In fact, The Fountain wasn’t even meant to be Aronofsky’s third movie. After completing Requiem for a Dream, he was hired by Warner Bros to bring Frank Miller’s ‘Batman: Year One’ to the big screen. Working from a script by the acclaimed graphical novelist, Aronofsky enlisted future Bruce Wayne Christian Bale to don the famous cowl before creative differences between the director and Miller forced the studio to shelve the project in 2001. Years later, Miller teased that it was the first time he’d “worked on a Batman project with somebody whose vision of Batman was darker than mine.” (The unused script is still available to read online.)
With a sudden gap in his schedule, Aronofsky turned his attention to The Fountain, hoping Brad Pitt and Cate Blanchett would join him as his leads – but again, he struggled. When the former abruptly left due to unresolved script issues, the project fell apart and lay dormant until 2004 when Hugh Jackman and Rachael Weisz helped Aronofsky resurrect his low-budget passion project.

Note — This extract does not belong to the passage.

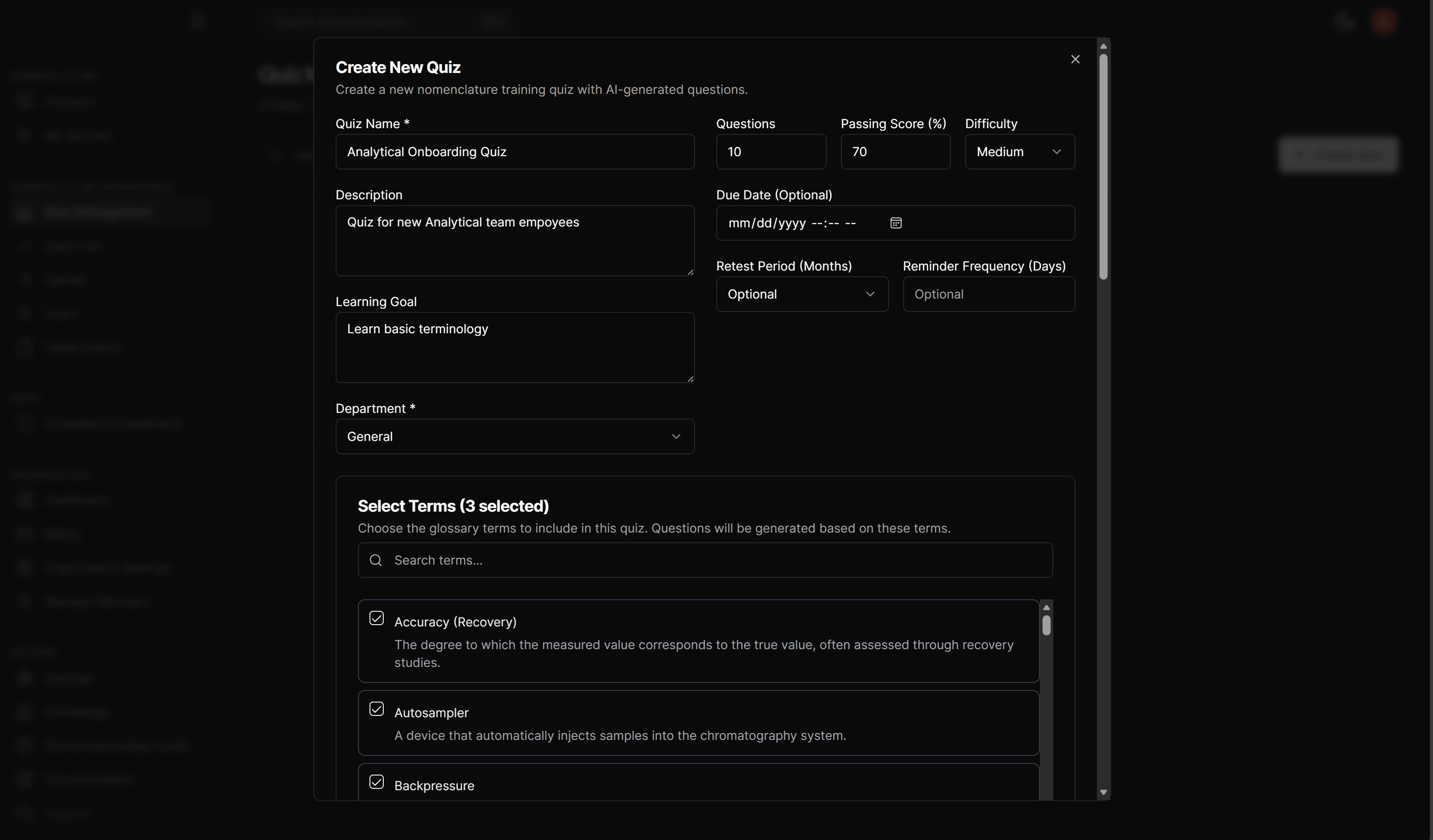Click the button on the right edge near the page header
1433x840 pixels.
click(1339, 154)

While this off-screen drama has since faded into film history, it’s easy to see why The Fountain struggled to connect with audiences. Structured as three stories that bleed into one, the film follows Thomas (Hugh Jackman), a scientist desperately trying to find a cure for his terminally-ill wife Isabella (Rachael Weisz).
At the same time, we meet Thomas as a 16th-century Spanish conquistador battling his way through the dense jungles of South America in search of the Tree of Life, and Thomas the space traveller, floating alone in an empty void with the same life-giving tree towards a dying star and the promise of rebirth.

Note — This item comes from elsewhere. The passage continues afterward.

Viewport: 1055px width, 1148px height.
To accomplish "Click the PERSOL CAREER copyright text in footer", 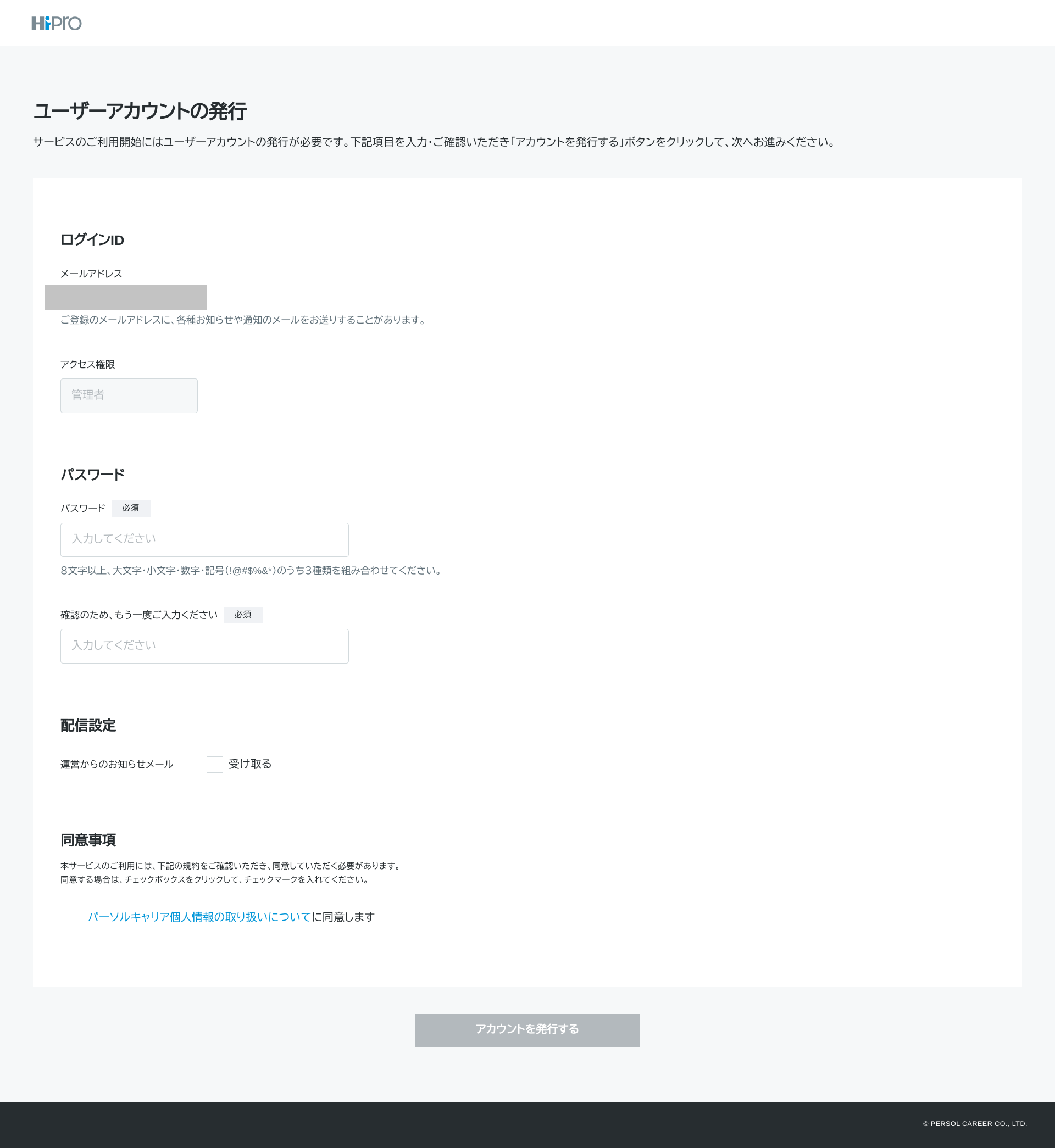I will (975, 1123).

If these storylines have a single overarching theme, it’s the grim inevitability of death and humanity’s urge to fight it. On a visual level, film is laced with existential, hypnotic imagery – swirling golds, dazzling silvers, vibrant reds and greens – like a Tool album cover come to life. Thomas’ three-pronged journey sees him travel from cold blacks to stark whites, subliminally mirroring themes of mortality. The haunting score by the Kronos Quartet, Mogwai, and composer Clint Mansell further augments the inescapability of death.
Like life, The Fountain is over all too quickly. It ends just as soon as its message is conveyed – a reminder that death is coming for us all, no matter how hard we try to rally against it, so we might as well just accept it. It is an undeniably bleak statement, which Aronofsky himself admitted in 2009: “The film’s about the fact that it’s okay that we die, and we should come to terms with it,” he told the Guardian. “But many, many people don’t want to think about that, so why pay money for a meditation on losing someone you love?”

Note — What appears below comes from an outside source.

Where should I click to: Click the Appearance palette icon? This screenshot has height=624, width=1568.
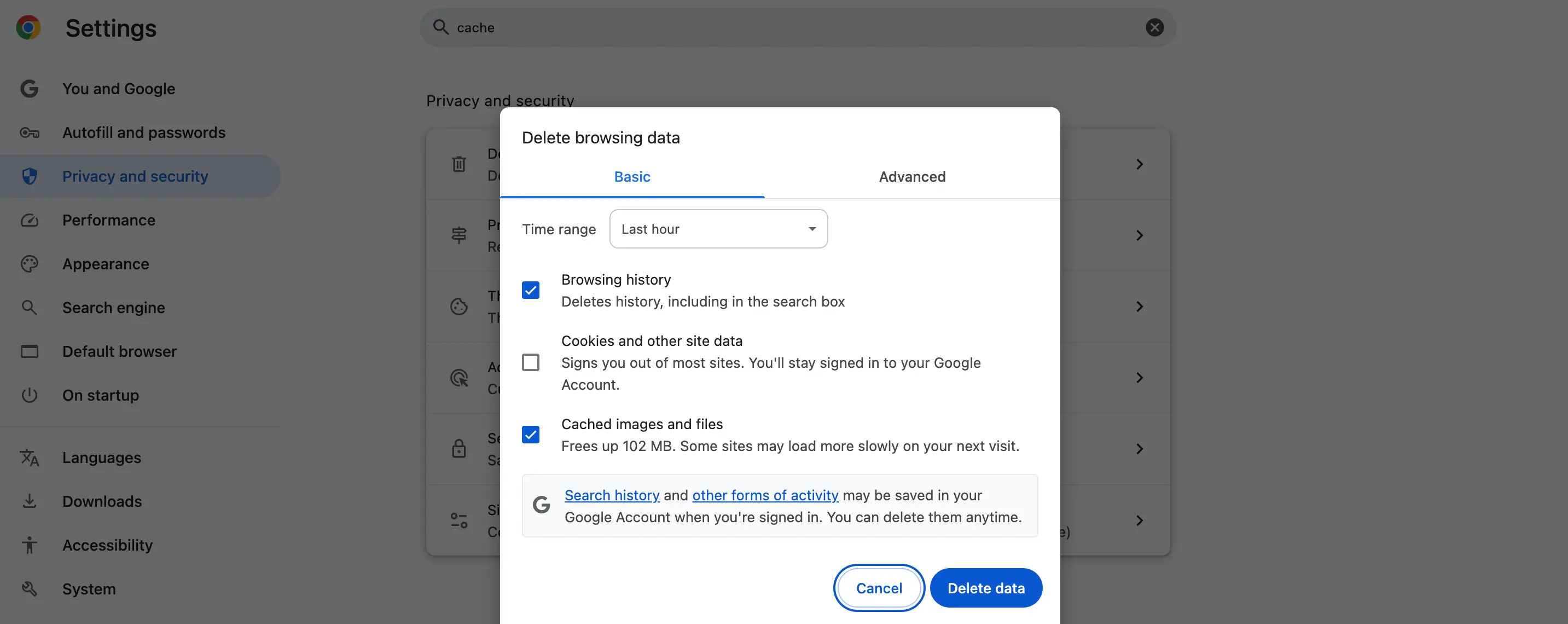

Cinema has the power to help us try to make sense of even the most difficult aspects of the human condition. And The Fountain explores the biggest topic of all: the end. The fact that it does so in such a poetic, tender and visually (and aurally) expressive way perhaps explains why it has become a cult favourite. It is a heartbreaking, singular viewing experience that is long overdue a second look.